The Financial Markets Authority will conduct targeted monitoring of lenders over the coming months, focusing on car loans, mortgage fraud, product design and transaction accounts.

The regulator published its annual financial conduct report on Tuesday, its second such report. The FMA will examine the governance arrangements lenders use to handle conflicts created by commission-based pay structures, including agreements between lenders and intermediaries such as motor vehicle dealers and insurers.

Commission structures present a risk in consumer debt offerings, especially when lenders use third parties to arrange finance.

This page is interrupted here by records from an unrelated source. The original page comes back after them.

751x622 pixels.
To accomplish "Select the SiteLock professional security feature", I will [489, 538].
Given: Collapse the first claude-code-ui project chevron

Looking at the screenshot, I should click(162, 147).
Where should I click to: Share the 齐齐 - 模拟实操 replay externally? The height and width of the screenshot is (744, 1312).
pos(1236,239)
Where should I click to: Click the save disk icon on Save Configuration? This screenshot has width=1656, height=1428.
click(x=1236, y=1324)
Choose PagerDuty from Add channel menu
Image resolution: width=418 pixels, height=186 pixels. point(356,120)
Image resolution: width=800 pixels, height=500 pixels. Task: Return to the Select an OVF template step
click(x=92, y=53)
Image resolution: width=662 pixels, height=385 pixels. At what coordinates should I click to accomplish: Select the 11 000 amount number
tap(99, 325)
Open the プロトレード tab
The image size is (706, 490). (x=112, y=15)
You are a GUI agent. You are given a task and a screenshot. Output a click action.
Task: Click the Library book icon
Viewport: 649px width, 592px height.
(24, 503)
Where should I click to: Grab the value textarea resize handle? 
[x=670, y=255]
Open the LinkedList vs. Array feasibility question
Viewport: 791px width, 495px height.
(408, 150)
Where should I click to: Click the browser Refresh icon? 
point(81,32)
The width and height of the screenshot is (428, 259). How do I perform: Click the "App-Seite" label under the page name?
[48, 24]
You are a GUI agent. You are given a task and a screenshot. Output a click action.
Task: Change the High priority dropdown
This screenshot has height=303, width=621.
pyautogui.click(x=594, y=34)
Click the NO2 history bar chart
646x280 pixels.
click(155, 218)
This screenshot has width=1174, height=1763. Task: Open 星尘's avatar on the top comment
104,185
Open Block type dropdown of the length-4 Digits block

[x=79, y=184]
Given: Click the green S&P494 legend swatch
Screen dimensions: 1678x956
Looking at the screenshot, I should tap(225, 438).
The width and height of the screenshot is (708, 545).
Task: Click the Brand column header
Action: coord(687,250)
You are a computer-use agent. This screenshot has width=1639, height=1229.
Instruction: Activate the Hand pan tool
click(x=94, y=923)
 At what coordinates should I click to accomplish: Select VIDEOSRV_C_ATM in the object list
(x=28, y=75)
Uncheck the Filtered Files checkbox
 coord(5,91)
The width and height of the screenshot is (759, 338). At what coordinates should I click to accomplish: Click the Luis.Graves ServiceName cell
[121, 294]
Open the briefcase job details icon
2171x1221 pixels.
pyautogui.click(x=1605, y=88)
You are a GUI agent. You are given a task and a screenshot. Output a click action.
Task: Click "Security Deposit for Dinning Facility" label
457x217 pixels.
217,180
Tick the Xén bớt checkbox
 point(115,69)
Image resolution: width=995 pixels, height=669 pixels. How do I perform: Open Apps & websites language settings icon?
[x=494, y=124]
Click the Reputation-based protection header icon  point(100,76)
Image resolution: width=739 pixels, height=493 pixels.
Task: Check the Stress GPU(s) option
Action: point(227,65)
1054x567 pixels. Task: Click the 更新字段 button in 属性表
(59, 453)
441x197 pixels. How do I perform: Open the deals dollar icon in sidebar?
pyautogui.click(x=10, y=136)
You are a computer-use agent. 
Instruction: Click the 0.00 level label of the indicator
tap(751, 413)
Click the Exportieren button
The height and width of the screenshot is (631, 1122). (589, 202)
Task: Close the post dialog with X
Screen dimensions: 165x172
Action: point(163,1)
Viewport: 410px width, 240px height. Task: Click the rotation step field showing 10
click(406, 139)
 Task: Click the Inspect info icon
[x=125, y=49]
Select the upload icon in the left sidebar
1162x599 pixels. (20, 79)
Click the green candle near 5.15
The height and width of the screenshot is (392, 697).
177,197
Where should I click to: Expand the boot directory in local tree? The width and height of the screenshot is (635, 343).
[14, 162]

Reliance on intermediaries like car dealers may lead to harmful sales practices including excessive establishment fees and interest rates, according to the FMA.

The regulator said it will "focus on ensuring that lenders, particularly motor vehicle finance providers, have effective processes and controls to manage conflicts of interest arising from commissions, and to detect and deter misconduct incentivised by commission-based relationships". The FMA will use its full regulatory powers to intervene where it identifies harm such as unsuitable or unaffordable loans.

On mortgage fraud, the FMA described the issue as serious, affecting consumers in what will be the biggest financial commitment for most people. The regulator has active investigations underway and plans to help lenders strengthen their fraud prevention systems. "Our focus is on the steps providers can take to minimise risk and improve the detection and prevention of fraud," the FMA said.